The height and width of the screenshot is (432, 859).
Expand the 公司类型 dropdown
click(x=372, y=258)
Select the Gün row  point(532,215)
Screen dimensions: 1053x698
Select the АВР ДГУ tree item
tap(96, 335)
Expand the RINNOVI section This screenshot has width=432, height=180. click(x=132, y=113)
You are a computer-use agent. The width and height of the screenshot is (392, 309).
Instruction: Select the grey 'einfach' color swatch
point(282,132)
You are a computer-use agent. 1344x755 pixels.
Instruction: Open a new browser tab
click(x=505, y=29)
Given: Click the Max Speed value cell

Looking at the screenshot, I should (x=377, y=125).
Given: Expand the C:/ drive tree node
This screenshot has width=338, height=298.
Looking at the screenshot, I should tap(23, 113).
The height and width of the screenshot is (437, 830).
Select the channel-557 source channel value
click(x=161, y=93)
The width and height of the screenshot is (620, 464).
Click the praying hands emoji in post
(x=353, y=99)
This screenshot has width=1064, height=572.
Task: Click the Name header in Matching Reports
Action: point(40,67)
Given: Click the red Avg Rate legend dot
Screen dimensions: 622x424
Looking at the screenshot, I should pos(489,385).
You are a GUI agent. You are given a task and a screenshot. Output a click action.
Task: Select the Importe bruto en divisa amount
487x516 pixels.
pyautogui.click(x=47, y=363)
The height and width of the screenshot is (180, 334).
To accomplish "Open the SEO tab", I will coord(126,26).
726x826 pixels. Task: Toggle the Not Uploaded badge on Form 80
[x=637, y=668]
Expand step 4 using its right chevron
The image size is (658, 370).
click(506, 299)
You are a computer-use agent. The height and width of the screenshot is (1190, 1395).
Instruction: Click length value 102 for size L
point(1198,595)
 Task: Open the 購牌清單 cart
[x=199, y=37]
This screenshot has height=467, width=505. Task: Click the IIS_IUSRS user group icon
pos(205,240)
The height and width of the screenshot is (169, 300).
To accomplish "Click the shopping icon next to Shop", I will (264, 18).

-----

• _Exercise goal_
Among the lines of the data above, find those with the word "accomplish" and show them.

• _Reply to the task_
To accomplish "Open the SEO tab", I will coord(126,26).
To accomplish "Click the shopping icon next to Shop", I will (264, 18).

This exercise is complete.